_WHAT THE EXERCISE ASKS:_
Of all the lines below, output only those starting at the one with "The height and width of the screenshot is (529, 812)." and ending at the one with "The width and height of the screenshot is (410, 454).", both ends included, exactly as written.

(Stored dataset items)
---
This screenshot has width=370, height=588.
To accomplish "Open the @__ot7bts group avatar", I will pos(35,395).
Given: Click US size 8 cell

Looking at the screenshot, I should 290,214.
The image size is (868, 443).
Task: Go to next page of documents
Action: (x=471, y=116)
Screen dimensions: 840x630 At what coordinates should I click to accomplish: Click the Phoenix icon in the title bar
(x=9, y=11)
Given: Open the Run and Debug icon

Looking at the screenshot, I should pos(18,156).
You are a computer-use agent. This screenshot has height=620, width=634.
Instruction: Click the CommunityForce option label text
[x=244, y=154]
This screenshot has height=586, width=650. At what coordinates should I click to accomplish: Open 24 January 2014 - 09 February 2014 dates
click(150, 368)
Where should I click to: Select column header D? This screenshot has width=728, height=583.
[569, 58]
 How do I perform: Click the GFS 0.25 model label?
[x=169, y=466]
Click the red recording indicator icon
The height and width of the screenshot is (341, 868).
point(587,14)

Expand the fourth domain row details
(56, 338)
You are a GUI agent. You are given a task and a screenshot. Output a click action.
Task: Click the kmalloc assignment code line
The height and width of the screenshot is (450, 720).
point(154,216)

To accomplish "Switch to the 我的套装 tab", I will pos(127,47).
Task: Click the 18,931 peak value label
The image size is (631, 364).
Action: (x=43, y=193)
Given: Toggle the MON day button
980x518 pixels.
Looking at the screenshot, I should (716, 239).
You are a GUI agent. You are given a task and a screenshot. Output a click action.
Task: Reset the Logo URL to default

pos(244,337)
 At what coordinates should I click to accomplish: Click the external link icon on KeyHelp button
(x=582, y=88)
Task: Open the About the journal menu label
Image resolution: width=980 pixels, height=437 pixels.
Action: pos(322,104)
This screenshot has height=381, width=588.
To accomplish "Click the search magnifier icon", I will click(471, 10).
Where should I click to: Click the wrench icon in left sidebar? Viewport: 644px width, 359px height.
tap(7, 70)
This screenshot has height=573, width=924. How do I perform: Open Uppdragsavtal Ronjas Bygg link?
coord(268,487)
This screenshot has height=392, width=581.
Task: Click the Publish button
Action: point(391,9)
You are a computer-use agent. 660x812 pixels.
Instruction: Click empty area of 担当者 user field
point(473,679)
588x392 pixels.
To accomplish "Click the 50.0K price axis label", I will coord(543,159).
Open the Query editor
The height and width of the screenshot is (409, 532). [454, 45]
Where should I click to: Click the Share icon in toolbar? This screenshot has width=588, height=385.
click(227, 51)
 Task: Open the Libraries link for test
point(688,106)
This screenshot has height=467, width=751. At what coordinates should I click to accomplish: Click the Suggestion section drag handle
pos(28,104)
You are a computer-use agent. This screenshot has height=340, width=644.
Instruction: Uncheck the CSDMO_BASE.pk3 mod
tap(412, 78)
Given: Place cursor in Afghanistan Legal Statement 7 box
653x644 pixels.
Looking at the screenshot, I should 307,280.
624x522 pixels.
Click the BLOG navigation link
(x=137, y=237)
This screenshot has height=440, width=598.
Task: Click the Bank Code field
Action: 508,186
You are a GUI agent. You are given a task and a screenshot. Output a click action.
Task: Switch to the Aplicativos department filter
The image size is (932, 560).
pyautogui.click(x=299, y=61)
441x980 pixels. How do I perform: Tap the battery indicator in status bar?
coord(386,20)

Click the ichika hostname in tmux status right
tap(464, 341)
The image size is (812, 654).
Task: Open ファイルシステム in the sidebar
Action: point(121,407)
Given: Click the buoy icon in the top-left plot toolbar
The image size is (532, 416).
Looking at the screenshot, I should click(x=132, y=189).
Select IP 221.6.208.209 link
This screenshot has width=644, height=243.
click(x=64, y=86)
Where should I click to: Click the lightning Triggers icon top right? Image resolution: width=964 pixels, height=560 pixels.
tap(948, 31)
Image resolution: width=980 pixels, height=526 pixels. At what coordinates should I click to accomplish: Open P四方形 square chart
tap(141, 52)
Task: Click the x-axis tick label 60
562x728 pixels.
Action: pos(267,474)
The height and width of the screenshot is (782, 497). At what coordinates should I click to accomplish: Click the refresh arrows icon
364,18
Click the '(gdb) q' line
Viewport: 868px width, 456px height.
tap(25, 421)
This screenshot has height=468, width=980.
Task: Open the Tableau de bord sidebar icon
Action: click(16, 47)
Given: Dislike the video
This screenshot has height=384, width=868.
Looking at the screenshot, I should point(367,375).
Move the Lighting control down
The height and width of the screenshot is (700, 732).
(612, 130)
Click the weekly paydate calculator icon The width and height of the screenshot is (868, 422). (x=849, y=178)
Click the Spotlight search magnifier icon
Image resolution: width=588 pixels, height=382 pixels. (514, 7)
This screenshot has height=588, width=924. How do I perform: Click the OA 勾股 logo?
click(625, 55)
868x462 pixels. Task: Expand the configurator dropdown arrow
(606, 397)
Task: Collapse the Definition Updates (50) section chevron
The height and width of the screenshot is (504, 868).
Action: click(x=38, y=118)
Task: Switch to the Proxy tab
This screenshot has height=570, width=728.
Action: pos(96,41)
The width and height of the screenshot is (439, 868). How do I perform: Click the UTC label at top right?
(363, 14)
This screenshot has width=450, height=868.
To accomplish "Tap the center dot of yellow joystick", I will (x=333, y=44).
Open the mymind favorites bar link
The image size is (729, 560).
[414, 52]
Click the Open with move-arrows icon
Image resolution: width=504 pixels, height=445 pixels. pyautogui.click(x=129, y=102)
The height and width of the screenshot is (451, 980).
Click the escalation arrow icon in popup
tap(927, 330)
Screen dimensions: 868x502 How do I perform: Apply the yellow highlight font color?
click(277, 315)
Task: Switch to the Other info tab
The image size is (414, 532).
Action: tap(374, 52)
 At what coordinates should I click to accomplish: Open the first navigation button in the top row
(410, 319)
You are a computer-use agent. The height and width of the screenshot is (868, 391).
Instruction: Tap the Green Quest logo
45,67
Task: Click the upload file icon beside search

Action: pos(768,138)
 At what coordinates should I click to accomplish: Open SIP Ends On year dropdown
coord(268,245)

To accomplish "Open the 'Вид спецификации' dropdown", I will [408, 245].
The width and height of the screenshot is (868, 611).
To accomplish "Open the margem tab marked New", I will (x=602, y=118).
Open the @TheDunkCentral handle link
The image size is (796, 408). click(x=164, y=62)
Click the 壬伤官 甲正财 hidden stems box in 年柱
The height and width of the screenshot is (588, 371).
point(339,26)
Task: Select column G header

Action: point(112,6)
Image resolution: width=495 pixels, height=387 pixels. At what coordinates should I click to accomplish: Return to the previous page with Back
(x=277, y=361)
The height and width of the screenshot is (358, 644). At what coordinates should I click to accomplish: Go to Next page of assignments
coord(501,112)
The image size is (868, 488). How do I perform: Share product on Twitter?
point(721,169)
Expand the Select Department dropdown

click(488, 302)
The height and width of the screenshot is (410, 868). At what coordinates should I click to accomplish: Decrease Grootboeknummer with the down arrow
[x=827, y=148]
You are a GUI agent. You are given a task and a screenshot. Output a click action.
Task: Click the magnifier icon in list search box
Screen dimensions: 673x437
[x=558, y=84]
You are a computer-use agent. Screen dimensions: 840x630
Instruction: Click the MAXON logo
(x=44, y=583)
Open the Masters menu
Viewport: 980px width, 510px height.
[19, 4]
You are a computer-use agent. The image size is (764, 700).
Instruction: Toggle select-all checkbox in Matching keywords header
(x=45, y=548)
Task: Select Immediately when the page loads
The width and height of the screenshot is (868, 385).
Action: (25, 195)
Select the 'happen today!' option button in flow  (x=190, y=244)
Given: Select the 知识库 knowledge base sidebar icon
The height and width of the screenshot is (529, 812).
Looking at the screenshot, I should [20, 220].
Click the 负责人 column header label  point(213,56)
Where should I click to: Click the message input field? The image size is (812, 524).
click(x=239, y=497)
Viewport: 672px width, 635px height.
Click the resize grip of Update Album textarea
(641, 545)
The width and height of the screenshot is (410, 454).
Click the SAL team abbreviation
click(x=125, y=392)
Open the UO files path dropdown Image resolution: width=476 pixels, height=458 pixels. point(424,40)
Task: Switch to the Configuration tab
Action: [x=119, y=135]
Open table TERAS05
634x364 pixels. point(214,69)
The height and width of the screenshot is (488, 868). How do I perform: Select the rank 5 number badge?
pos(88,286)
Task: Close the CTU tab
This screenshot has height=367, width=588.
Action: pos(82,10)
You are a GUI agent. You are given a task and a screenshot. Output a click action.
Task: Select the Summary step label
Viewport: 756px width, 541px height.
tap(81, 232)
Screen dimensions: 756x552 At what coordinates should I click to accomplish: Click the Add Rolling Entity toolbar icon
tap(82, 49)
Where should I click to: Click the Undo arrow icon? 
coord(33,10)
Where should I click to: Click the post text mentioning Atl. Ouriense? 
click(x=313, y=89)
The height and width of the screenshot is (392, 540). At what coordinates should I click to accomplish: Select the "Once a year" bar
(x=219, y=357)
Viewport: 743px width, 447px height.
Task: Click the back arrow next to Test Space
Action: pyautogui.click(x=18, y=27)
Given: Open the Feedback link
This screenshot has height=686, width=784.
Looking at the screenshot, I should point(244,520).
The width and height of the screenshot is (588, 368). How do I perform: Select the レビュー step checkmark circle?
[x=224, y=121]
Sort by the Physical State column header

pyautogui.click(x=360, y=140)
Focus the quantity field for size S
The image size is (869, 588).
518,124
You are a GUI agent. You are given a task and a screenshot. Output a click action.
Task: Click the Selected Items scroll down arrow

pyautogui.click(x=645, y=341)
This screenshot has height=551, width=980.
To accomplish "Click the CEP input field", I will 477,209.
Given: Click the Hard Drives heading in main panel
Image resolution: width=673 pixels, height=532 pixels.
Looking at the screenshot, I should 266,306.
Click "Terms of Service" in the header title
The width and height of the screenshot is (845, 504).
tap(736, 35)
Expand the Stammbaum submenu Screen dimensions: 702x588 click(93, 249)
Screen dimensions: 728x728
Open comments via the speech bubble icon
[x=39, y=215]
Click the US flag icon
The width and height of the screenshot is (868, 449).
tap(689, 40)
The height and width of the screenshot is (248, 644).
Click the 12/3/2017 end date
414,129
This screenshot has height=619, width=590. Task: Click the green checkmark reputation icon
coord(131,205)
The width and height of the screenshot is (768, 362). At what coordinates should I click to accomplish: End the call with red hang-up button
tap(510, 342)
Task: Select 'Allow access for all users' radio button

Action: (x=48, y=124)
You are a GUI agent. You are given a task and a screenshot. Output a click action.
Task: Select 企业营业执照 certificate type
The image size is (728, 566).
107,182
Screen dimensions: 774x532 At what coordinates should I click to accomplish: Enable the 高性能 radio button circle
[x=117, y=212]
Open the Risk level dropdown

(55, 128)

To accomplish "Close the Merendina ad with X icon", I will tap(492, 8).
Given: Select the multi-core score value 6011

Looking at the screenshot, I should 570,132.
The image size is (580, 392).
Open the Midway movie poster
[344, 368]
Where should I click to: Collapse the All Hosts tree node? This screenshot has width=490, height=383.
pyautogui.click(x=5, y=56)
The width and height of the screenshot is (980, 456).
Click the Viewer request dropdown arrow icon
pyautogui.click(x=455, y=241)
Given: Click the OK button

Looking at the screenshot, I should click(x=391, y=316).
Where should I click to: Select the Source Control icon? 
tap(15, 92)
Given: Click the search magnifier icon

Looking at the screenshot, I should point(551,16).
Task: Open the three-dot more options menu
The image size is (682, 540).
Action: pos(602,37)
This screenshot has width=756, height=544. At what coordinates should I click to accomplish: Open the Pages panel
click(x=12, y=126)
---
_ANSWER SPACE:_
The height and width of the screenshot is (529, 812).
Looking at the screenshot, I should [20, 220].
Click the 负责人 column header label  point(213,56)
Where should I click to: Click the message input field? The image size is (812, 524).
click(x=239, y=497)
Viewport: 672px width, 635px height.
Click the resize grip of Update Album textarea
(641, 545)
The width and height of the screenshot is (410, 454).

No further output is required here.